• Tarefa a: Altera todas as linhas que vêm a seguir ao texto, substituindo "Given" por "Task" e deixando tudo o resto igual. Não incluas as imagens na resposta.

Em segundo lugar, imaginemos que havia mesmo um debate honesto e uma tentativa de chegar a directrizes, programas e exames nos quais todos os profissionais da área se reconhecessem. Essa tentativa seria gorada, mesmo que fosse honestamente feita. Aquando da elaboração das primeiras Orientações para a leccionação dos programas, face à iminência dos novos exames nacionais de filosofia, alguns dos responsáveis que presidiram à sua elaboração vieram depois contestá-las, como se não tivessem participado delas. Fizeram-no porque são desonestos e não aceitam as regras democráticas da tomada de decisão. Para quem, como eu e outros colegas, esteve nessas reuniões, a dose de paciência necessária para aceitar as sugestões dos colegas era gigantesca, pois quase nada do que diziam tinha a mínima relação com qualquer bibliografia académica. A concepção que estas pessoas têm da filosofia é uma conversa fiada supostamente edificante — cultura geral pouco culta — e é isso que querem nos exames, programas e directrizes. Querem-no tanto porque genuinamente é isso que pensam que a filosofia é, e também porque essa concepção de filosofia tem a vantagem, para essas pessoas significativa, de nos poupar o trabalho de estudar bibliografias complexas, sofisticadas e que exigem esforço e dedicação. De modo que o mínimo denominador comum que seria de esperar que todos os professores de filosofia aceitassem — os clássicos, como Platão, Aristóteles, Agostinho, Anselmo, Tomás, Ockham, Buridano, Descartes, Locke, Hume, Kant, etc. — nunca serão aceites por uma parte significativa dos nossos colegas, porque desprezam a história da filosofia, não gostam das complexidades abstractas do pensamento dos grandes clássicos, e preferem qualquer coisa que seja mais ou menos parecida a ler o Público todos os dias (o grau máximo de sofisticação intelectual para muitos professores). Desculpa, Sara, mas o tipo de sofisticação intelectual que ensinas os teus alunos a cultivar e a prezar está ausente da maior parte dos nossos colegas, e é contra isso que eles se rebelam, e é por isso que nunca será possível encontrar um denominador comum no qual todos nos possamos rever.

(Registos em bruto)
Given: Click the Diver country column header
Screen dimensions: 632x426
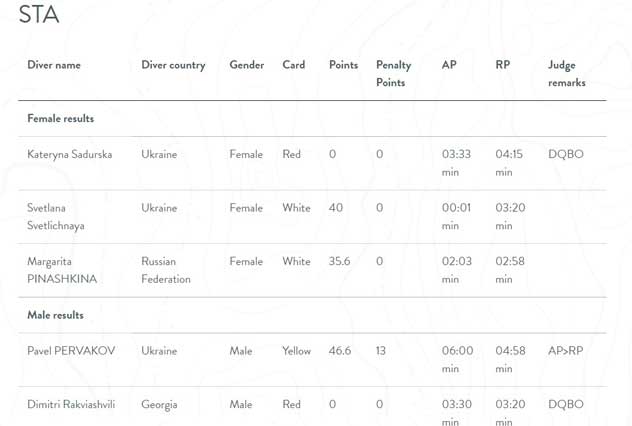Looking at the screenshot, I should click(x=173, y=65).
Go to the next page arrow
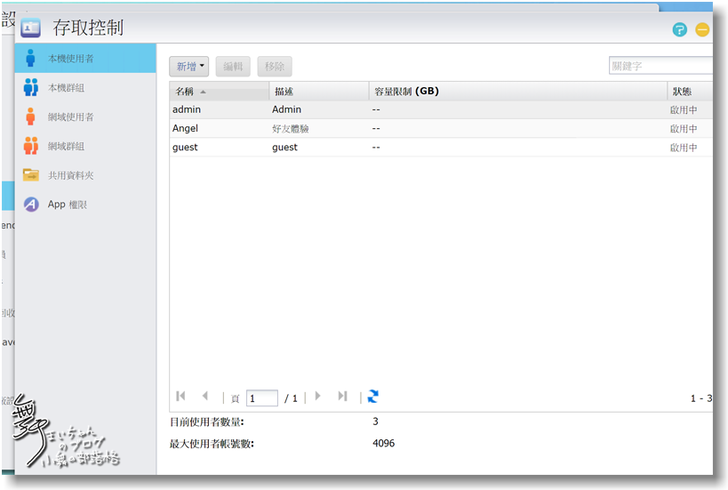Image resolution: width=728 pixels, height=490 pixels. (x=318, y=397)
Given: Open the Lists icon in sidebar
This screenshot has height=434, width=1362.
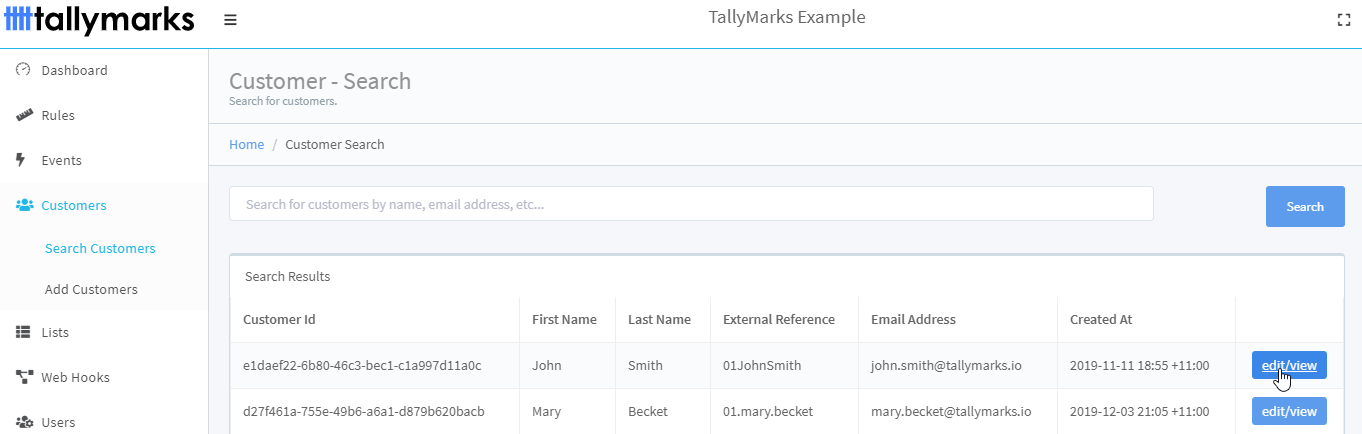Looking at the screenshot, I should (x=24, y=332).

• Tarefa b: Prossegue o texto sobre os professores de filosofia e os exames nacionais, começando logo depois da última frase.

• Resposta escrita a:
Task: Click the Diver country column header
Screen dimensions: 632x426
Looking at the screenshot, I should click(x=173, y=65).
Go to the next page arrow
Image resolution: width=728 pixels, height=490 pixels. (x=318, y=397)
Task: Open the Lists icon in sidebar
This screenshot has height=434, width=1362.
Looking at the screenshot, I should (x=24, y=332).

• Resposta escrita b:
A minha conclusão é que quando as diferenças de concepções são gritantes entre os profissionais de uma área, e dado que eu defendo o direito de os nossos colegas terem as concepções que muito bem entenderem da filosofia e do seu ensino (coisa que, curiosamente, eles não fazem relativamente a mim), não há sequer a possibilidade de um mínimo denominador comum. Tudo o que podemos fazer é criar condições para que todos os professores se reconheçam no sistema que temos e se sintam bem, quer queiram ensinar numerologia e astrologia (como há alguns casos), quer queiram fazer da filosofia um comentário vago do quotidiano sociopolítico, quer queiram doutrinar os jovens para serem religiosos, quer queiram dar-lhes a autonomia para saber pensar filosoficamente por si mesmos, como tu e eu.
Repara que eu acredito genuinamente que quem não concebe a filosofia como teorização e argumentação intensa e rigorosa sobre problemas reais insusceptíveis de resolução científica, e quem não pensa que ensinar filosofia é ensinar a teorizar e argumentar com autonomia, criatividade e precisão sobre problemas filosóficos, está histórica e objectivamente errado. Historicamente errado porque o género de teorização e argumentação intensa que defendo que está no âmago da filosofia se encontra realmente nos mais reconhecidos clássicos da filosofia; e objectivamente errado porque tal concepção de filosofia e do seu ensino não está de modo algum alinhada com o que se faz nos mais importantes centros académicos do mundo nem com a bibliografia publicada nas mais importantes editoras académicas do mundo. Só que as pessoas têm o direito de estar erradas, e têm o direito de agir, como profissionais encartados pelo estado, segundo as suas crenças erradas. Não vejo o que me poderia dar a mim a legitimidade para chegar ao pé de um colega que tem as mesmas qualificações estatais que eu — ou mais — e impedi-lo de ensinar filosofia como ele muito bem entende, só porque o que ele entende não está alinhado com a bibliografia da área nem com as práticas académicas relevantes.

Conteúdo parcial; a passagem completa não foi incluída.